## Textauszug
= = = = = = =
Aufgrund der geschichtlichen Bedeutung der noch erhaltenen Industriegebäude aus den Anfangsjahren, müsse deren Erhaltung möglichst weitgehend gesichert werden. Dies gelte auch für den weitgehend im Ursprungszustand erhaltenen Torbau (Tor 1), der vor allem unter Denkmalschutz gestellt werden müsse. Auf dem Werksgelände solle eine Erinnerungsstätte eingerichtet werden, die nicht zuletzt den jahrzehntelangen Kampf um den Erhalt des Standorts thematisieren könnte. Hahl forderte namens der IG Metall rasche Entscheidungen von den verantwortlichen Stellen über diese Anliegen ein.
Beeindruckender historischer Überblick
Barbara Ritter vom Verein Industriekultur Rhein-Neckar gab einen fundierten und beeindruckenden historischen Überblick über die Anfänge und die weitere Entwicklung von BBC in Mannheim. Vor 120 Jahren setzte sich die Stadt Mannheim gegenüber der Schweizer Firma Brown, Boveri & Cie mit ihrer Forderung durch: Den Auftrag für ein „Elektrizitätswerk“ in Mannheim gibt es nur mit dem Bau eines „Fabriketablissements“ vor Ort.
1900 wird BBC in Mannheim-Käfertal gegründet. BBC verkörperte bis in die 1980er Jahre eine Erfolgsgeschichte mit global anerkannten Entwicklungen und Produkten vor allem in den Bereichen der Stromerzeugung und der Schienenverkehrstechnik. Gigantische Dampf- und Gasturbinen, Generatoren, Transformatoren und sogar Lokomotiven wurden für den Weltmarkt gebaut. Auch die beiden Weltkriege konnten diese Entwicklung nicht ausbremsen. Im Gegenteil: Während der Kriegszeiten wurde die Produktion auf kriegswichtige Güter (z.B. Turbinen für Kriegsschiffe) umgestellt und gleichzeitig die Beschäftigung (insbesondere von Frauen) wesentlich gesteigert. Auch Zwangsarbeiter wurden in der Nazizeit ausgebeutet.
Jahrzehntelanger außergewöhnlicher Widerstand
Wolfgang Alles, ehemaliger Betriebsrat bei ABB und ALSTOM sowie Sprecher des Überbetrieblichen Solidaritätskomitees, berichtete über die massiven und brutalen Restrukturierungen ab Ende der 1980er Jahre. Damals wurde die „Diktatur der Zahlen“ zum einzig geltenden Maßstab. Infolge dessen jagte ein Personalabbau den nächsten. Zudem stellten die verschiedenen Konzernleitungen ungehemmt Menschenrechte zur Disposition.
= = = = = = =
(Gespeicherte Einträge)
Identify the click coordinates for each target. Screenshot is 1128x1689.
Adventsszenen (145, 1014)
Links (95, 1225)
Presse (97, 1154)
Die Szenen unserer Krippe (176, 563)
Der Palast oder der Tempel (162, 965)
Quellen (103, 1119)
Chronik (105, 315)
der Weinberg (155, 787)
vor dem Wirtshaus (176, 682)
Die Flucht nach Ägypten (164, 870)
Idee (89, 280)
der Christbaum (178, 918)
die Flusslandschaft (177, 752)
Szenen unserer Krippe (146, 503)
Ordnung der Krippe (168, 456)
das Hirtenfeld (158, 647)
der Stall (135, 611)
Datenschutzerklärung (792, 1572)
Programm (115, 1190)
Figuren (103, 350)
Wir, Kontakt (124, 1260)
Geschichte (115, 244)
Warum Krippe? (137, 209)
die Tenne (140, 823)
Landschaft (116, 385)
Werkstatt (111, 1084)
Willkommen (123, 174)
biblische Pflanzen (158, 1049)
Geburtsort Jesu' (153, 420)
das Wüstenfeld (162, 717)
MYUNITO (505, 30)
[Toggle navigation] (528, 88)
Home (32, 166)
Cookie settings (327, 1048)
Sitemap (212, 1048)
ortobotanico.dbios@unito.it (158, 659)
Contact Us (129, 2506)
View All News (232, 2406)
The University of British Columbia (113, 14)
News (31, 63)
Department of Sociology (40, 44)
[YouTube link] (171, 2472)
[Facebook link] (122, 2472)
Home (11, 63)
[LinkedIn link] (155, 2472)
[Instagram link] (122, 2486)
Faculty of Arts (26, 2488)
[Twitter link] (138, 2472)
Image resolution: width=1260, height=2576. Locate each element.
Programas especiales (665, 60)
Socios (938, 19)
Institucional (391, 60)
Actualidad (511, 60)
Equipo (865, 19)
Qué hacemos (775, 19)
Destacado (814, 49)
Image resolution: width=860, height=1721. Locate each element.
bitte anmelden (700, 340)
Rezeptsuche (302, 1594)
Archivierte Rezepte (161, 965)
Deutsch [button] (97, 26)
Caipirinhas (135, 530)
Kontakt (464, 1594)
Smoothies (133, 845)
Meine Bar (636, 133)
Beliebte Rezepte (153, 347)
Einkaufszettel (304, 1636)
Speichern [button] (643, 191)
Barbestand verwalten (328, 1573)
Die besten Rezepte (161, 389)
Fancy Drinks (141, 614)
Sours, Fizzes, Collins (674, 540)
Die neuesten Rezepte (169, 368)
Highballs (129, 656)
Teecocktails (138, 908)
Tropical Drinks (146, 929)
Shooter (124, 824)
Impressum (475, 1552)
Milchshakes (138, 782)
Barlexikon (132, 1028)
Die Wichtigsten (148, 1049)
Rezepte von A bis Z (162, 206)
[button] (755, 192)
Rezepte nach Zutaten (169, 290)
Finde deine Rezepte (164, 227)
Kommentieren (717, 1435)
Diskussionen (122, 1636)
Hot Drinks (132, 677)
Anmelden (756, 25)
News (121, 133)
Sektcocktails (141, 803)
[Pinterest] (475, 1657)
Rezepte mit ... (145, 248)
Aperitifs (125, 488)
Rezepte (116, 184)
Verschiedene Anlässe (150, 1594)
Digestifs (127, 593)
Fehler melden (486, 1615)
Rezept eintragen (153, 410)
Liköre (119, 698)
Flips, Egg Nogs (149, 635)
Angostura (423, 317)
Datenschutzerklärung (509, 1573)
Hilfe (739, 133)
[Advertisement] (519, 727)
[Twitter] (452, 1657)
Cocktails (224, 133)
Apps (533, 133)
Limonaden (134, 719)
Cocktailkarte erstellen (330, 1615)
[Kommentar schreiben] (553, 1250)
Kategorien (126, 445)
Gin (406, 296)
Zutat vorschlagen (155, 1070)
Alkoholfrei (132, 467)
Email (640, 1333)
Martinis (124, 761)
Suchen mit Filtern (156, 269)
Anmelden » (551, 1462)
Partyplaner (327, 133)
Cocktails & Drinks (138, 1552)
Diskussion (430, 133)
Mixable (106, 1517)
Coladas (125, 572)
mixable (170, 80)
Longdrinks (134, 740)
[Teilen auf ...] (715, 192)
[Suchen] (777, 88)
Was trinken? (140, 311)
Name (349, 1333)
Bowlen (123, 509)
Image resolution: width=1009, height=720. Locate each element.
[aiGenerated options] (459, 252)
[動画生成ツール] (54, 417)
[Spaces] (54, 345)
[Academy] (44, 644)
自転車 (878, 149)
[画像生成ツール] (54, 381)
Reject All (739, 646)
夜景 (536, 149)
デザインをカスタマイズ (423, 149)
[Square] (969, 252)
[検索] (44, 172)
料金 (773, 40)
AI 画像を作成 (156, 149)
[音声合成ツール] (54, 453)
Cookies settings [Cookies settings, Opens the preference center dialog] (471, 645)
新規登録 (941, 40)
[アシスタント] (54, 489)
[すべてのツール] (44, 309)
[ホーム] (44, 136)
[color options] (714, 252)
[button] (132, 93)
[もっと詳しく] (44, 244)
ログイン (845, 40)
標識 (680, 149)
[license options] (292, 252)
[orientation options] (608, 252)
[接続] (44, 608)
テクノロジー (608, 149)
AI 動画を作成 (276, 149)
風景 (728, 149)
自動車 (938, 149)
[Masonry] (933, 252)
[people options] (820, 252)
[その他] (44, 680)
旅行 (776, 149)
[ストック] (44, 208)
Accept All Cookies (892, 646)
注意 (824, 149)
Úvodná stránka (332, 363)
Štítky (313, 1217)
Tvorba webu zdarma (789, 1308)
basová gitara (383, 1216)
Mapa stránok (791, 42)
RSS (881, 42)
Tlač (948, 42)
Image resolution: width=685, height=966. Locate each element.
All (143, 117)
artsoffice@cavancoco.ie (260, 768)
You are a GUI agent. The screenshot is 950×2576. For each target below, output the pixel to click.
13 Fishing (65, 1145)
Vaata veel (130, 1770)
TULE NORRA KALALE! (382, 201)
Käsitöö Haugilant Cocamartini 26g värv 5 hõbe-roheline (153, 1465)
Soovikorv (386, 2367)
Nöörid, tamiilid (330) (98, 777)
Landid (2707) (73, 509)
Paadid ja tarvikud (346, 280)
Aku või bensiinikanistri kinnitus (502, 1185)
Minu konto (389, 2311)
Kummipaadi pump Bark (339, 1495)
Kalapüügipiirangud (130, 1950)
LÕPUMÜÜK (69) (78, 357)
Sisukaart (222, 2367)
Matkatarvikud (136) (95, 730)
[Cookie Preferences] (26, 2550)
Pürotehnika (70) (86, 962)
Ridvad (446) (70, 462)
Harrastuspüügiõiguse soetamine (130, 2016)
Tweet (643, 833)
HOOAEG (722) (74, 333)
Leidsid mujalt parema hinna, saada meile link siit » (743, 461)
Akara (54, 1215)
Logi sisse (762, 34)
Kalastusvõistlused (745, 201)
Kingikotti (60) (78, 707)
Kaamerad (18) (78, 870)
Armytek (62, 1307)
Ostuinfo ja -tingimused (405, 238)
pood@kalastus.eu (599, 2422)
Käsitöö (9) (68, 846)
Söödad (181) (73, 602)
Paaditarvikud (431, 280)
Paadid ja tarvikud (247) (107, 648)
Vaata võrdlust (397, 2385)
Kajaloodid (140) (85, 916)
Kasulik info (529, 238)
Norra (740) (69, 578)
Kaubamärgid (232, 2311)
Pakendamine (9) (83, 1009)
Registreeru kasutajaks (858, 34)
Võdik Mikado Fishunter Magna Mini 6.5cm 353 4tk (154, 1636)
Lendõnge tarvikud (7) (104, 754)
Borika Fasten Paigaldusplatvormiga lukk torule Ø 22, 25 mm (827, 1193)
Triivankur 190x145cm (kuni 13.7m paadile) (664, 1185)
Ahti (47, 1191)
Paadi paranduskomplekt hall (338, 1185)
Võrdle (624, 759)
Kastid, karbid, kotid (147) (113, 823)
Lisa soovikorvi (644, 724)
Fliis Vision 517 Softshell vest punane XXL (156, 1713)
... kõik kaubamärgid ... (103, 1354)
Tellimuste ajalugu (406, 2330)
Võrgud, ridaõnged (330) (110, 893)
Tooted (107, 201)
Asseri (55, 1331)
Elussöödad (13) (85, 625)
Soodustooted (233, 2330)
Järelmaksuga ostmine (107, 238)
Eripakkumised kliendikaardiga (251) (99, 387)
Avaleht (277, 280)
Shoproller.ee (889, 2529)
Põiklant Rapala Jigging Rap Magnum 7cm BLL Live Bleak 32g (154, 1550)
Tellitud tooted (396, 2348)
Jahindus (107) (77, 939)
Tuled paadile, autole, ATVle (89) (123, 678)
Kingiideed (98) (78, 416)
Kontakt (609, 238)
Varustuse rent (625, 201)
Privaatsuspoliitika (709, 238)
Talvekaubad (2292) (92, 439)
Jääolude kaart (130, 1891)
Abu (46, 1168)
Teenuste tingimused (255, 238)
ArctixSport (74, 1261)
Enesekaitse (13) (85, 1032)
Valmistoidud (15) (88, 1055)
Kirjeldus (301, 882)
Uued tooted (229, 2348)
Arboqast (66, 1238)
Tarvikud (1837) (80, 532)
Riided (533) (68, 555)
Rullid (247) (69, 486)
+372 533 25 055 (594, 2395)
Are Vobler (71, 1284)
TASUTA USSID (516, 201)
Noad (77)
= = = = = = =
## Gestellte Aufgabe
Schreib aus dem Textauszug über BBC in Mannheim ein Stück wörtlich ab. Setz bei den Worten „Jahrzehntelanger außergewöhnlicher Widerstand“ ein und hör nach den Worten „Menschenrechte zur Disposition.“ auf.

## Erledigte Aufgabe
Jahrzehntelanger außergewöhnlicher Widerstand
Wolfgang Alles, ehemaliger Betriebsrat bei ABB und ALSTOM sowie Sprecher des Überbetrieblichen Solidaritätskomitees, berichtete über die massiven und brutalen Restrukturierungen ab Ende der 1980er Jahre. Damals wurde die „Diktatur der Zahlen“ zum einzig geltenden Maßstab. Infolge dessen jagte ein Personalabbau den nächsten. Zudem stellten die verschiedenen Konzernleitungen ungehemmt Menschenrechte zur Disposition.